Adding arrows using geom_swim_arrow()
To demonstrate how you might add arrows onto the
patient_data dataset, let’s take a subset of
patient_data that would help us make use of
geom_swim_arrow():
library(ggswim)
library(ggplot2)
arrow_data <- patient_data |>
dplyr::left_join(
end_study_events |>
dplyr::select(pt_id, label),
by = "pt_id"
) |>
dplyr::select(pt_id, end_time, label) |>
dplyr::filter(.by = pt_id, end_time == max(end_time)) |>
dplyr::filter(is.na(label)) |>
unique()
arrow_data
#> # A tibble: 8 × 3
#> pt_id end_time label
#> <chr> <dbl> <chr>
#> 1 04 9 NA
#> 2 09 12 NA
#> 3 13 2.5 NA
#> 4 14 0.9 NA
#> 5 15 0.9 NA
#> 6 17 2.8 NA
#> 7 18 3.3 NA
#> 8 19 6 NAThis should look familiar as a pared-down subset of
end_study_events without an indicated label.

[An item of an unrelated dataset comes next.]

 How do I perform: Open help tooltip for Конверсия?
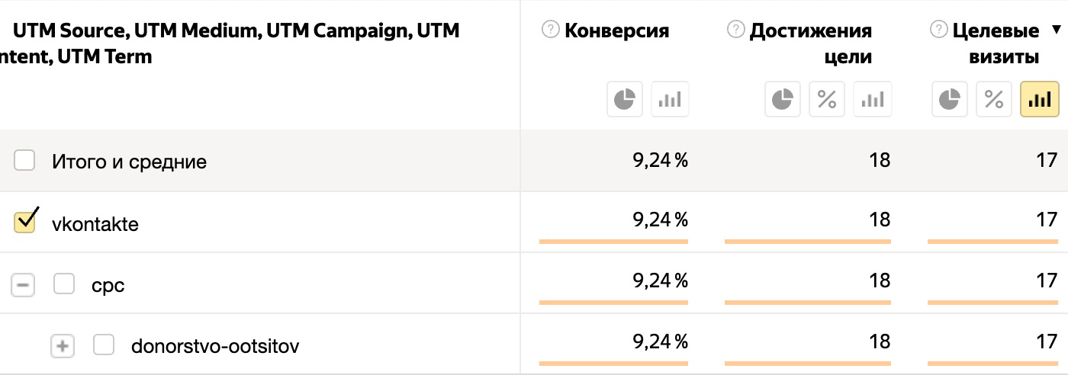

Since filled out label statuses from end_study_events
dataset mean a subject went off study, arrows are only applicable for
subjects with no end study status. Now let’s use
geom_swim_arrow() in combination with
geom_swim_lane() to make a swimmer plot:
patient_data |>
ggplot() +
geom_swim_lane(
mapping = aes(
x = start_time, xend = end_time, y = pt_id,
color = disease_assessment
),
linewidth = 5
) +
geom_swim_arrow(
data = arrow_data,
mapping = aes(xend = end_time, y = pt_id),
arrow_neck_length = 5,
arrow_head_length = grid::unit(0.15, "inches"),
arrow_colour = "firebrick",
arrow_fill = "gold"
)
Here we’ve correctly assigned arrows to only the subset of patients
that have not met an end of study event. Note that
geom_swim_arrow() gives plenty of control to the arrow head
and neck color, shape, and even length.
Using scale_arrow_discrete() for arrow styling
In addition to specifying arrow appearance directly through
parameters, arrows can also be styled using the arrow aesthetic together
with scale_arrow_discrete(). This approach allows arrow
styles to be controlled through the ggplot2 scaling system, making it
easier to add arrows as their own legend component or to manage multiple
arrow styles.
To demonstrate this approach, we can map a value to the arrow
aesthetic and then define its appearance using
scale_arrow_discrete():
patient_data |>
ggplot() +
geom_swim_lane(
mapping = aes(
x = start_time, xend = end_time, y = pt_id,
color = disease_assessment
),
linewidth = 5
) +
geom_swim_arrow(
data = arrow_data,
mapping = aes(
xend = end_time,
y = pt_id,
arrow = "Continuation"
),
arrow_neck_length = 5,
arrow_head_length = grid::unit(0.15, "inches")
) +
scale_arrow_discrete(
limits = "Continuation",
colours = "firebrick",
fills = "gold",
types = "closed",
name = NULL
)
Here, the “Continuation” value mapped to the arrow aesthetic is used
by scale_arrow_discrete() to determine the arrow’s visual
properties. Because this mapping is treated like any other discrete
scale in ggplot2, it can also be displayed as a separate legend entry if
desired.
Using scale_arrow_discrete() is particularly helpful
when:
- arrows should appear as a dedicated legend component
- multiple arrow styles are required
- arrow styling should be managed consistently across plots
For simple cases, specifying arrow parameters directly in
geom_swim_arrow() may still be sufficient. However, using
scale_arrow_discrete() provides a more flexible and
scalable approach when working with more complex swimmer plots.